Cognitive impairment or physical disability may attenuate older adults' ability to respond, and this situation may be temporary or chronic. One approach to this problem is to rely on a proxy respondent—a family member or caregiver who is familiar with the subject's current status. Agreement between self and proxy report then becomes an important issue; the “proxy as an agent” (if “X” could respond, what would she/he say) must be distinguished from the “proxy as an informed observer” (which of the following best describes the current condition of “X”). Most investigations of agreement have adopted the informed-observer approach.

Magaziner and colleagues examined agreement between self- and proxy-report in a prospective cohort of patients ≥ 65 (n = 361) being followed after hip fracture.77 Both sets of respondents independently completed questionnaires on activities of daily living, instrumental activities of daily living, mental status, and depressive symptoms. Proxies tended to rate patients as more disabled than the patients rated themselves. Agreement was higher when the proxy and subject lived together; agreement was also higher when the proxy was a sibling or spouse as compared with offspring and nonrelative. Even mild cognitive impairment in the patient was associated with less agreement. Agreement was often lower on less observable aspects of physical and mental health.

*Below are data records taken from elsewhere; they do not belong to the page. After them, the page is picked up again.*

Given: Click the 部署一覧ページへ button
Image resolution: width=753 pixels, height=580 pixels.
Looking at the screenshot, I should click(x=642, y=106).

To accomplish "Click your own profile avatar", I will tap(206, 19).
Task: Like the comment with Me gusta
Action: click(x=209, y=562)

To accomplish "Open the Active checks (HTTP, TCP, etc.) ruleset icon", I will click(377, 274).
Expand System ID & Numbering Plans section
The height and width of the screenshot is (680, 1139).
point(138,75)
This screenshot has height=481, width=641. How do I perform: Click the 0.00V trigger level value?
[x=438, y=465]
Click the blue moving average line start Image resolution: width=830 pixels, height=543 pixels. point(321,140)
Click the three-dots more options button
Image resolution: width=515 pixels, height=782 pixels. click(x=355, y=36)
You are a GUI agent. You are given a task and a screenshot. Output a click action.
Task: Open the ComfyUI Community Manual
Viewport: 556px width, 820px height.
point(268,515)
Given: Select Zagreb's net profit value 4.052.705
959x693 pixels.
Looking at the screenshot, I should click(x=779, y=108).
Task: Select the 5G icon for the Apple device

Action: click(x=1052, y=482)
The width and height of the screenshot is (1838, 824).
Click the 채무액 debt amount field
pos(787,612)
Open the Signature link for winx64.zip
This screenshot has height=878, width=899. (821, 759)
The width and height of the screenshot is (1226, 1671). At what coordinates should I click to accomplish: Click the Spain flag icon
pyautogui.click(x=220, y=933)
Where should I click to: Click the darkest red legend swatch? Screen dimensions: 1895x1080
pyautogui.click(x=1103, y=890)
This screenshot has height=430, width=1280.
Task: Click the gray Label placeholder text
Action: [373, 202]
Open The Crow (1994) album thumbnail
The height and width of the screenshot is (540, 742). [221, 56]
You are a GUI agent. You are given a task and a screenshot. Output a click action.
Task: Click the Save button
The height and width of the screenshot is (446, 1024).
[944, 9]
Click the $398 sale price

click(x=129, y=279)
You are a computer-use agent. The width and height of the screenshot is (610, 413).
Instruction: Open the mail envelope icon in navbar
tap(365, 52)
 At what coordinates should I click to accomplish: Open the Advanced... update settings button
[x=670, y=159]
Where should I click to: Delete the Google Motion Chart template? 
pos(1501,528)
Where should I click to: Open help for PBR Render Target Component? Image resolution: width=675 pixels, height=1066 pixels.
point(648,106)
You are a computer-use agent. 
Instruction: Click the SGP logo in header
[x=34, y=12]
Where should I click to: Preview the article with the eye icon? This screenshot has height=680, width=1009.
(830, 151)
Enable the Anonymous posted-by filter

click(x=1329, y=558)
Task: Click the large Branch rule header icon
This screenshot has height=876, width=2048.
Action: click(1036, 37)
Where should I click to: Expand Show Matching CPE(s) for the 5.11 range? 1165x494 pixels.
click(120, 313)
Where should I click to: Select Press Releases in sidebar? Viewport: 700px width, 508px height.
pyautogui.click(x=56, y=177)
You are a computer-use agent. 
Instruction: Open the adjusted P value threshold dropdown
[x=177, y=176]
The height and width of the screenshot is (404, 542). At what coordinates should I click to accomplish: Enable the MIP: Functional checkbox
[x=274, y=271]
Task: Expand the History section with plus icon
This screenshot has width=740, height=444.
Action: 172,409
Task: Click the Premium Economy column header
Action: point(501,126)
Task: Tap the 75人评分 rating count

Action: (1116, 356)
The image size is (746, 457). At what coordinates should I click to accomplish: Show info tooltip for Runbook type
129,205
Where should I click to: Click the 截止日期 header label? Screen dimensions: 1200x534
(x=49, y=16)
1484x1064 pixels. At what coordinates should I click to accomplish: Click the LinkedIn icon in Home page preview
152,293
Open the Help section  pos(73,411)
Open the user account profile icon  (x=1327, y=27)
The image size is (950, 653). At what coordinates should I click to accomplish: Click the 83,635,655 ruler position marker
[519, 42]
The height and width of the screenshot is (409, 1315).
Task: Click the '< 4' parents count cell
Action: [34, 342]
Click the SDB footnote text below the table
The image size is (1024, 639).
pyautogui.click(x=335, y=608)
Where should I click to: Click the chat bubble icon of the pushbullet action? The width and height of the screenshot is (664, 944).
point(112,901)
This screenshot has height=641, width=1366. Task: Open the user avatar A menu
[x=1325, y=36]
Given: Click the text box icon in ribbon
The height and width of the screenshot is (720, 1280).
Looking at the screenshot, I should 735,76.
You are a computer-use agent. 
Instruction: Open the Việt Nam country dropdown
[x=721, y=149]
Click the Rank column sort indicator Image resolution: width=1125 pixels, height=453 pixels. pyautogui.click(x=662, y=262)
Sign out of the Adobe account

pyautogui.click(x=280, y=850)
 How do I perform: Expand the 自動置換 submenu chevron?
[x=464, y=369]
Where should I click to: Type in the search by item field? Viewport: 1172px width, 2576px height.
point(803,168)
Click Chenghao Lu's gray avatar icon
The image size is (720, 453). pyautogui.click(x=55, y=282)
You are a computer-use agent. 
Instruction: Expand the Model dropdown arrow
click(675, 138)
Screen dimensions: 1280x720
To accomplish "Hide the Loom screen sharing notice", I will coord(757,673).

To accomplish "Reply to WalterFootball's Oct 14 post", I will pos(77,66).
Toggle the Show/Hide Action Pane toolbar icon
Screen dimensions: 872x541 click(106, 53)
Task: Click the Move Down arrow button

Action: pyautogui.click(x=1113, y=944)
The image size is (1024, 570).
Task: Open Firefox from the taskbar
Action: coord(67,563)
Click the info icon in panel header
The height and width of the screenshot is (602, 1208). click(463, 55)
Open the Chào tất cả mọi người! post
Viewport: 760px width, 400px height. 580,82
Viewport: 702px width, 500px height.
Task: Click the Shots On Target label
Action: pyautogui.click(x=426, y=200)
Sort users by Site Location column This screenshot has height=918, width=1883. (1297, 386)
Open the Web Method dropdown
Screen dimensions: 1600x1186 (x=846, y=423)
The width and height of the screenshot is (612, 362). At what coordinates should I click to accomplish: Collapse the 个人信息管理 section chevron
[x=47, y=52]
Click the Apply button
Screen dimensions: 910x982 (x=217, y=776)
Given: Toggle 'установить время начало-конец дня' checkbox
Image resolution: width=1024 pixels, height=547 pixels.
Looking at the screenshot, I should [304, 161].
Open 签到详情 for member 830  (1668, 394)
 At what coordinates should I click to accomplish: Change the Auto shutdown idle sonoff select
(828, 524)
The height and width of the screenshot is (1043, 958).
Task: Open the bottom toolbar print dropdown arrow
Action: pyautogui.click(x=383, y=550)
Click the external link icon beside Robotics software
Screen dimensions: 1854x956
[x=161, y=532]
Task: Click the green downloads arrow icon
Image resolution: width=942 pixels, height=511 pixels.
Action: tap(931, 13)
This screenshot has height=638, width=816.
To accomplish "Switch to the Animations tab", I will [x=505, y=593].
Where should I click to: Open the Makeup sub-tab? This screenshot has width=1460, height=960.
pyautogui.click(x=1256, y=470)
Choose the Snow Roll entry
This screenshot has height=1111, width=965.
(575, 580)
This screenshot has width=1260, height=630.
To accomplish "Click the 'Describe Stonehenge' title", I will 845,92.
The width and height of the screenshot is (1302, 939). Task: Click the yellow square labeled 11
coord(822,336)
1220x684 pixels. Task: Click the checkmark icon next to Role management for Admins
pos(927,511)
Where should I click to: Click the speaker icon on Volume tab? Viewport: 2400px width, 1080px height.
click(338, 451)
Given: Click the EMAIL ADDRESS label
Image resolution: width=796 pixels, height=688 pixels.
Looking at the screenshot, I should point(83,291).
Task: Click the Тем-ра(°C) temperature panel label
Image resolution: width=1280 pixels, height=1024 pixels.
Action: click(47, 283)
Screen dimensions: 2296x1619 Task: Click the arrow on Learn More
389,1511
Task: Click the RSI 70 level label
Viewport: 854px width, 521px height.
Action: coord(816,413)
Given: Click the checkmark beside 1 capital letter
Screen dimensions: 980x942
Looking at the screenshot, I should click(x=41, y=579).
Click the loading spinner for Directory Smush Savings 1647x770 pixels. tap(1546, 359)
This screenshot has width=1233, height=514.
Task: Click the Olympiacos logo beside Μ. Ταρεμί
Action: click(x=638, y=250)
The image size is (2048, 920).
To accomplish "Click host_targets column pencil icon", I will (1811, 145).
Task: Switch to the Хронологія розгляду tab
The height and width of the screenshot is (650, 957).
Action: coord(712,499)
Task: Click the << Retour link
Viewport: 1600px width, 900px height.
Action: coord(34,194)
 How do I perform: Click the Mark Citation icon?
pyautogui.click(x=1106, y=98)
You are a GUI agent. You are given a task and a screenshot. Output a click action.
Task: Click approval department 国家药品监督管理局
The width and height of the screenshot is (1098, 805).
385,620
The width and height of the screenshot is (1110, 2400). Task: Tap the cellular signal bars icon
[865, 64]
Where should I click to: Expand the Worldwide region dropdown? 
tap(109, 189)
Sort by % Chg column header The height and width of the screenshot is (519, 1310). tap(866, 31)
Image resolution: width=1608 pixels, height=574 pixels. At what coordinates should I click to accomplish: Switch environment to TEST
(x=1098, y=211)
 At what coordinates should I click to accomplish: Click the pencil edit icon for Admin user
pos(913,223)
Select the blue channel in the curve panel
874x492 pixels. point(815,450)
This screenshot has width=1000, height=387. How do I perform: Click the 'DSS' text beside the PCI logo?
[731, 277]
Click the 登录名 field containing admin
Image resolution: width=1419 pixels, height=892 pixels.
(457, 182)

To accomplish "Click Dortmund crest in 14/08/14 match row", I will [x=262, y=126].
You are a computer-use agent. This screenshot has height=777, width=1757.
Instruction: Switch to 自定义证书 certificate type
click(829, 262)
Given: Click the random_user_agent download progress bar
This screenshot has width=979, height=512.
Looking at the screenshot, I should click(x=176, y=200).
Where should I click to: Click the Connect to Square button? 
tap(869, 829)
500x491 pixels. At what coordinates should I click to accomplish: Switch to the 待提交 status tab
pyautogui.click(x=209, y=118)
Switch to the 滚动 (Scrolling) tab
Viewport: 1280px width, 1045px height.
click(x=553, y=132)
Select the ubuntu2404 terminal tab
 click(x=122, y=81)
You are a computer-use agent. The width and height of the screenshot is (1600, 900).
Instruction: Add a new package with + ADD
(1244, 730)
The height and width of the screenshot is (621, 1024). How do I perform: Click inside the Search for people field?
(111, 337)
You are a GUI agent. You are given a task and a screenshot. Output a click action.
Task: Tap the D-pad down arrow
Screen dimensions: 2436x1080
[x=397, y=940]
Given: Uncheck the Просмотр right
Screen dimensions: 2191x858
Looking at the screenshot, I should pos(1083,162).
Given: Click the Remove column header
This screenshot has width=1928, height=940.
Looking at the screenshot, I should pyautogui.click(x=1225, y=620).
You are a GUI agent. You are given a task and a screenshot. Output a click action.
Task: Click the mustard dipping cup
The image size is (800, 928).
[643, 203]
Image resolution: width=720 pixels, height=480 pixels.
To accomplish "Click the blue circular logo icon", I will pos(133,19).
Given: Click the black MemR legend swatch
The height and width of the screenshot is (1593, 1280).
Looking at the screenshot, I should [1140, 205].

Clearly, in studies that gathered responses from both patients and their proxies, the responses were not interchangeable. The degree of agreement was affected by the observability of that aspect of health status, the degree of familiarity of the proxy with the current condition of the patient, and in some cases, the burden being experienced by the proxy caregiver.78 The extent to which agreement varies with respect to these factors varies across studies. However, in general, these factors are associated with quantitatively important differences in the degree of agreement. Nonetheless, the results indicate a reasonable amount of agreement. Furthermore, evidence suggests that more reliable and valid information is available from proxy respondents who have frequent contact with patients who are becoming incapable of responding than is available from the patient directly. Whether differences in source of measure, patient versus proxy, impacts results in a systematic review could be evaluated through meta-regression or other techniques. Failure to obtain data from proxy respondents entails a substantial risk of overestimating the health of a cohort because the most severely affected will often not be able to respond.79 Thus, in general, it is wise to collect both self and proxy assessments and to analyze them separately.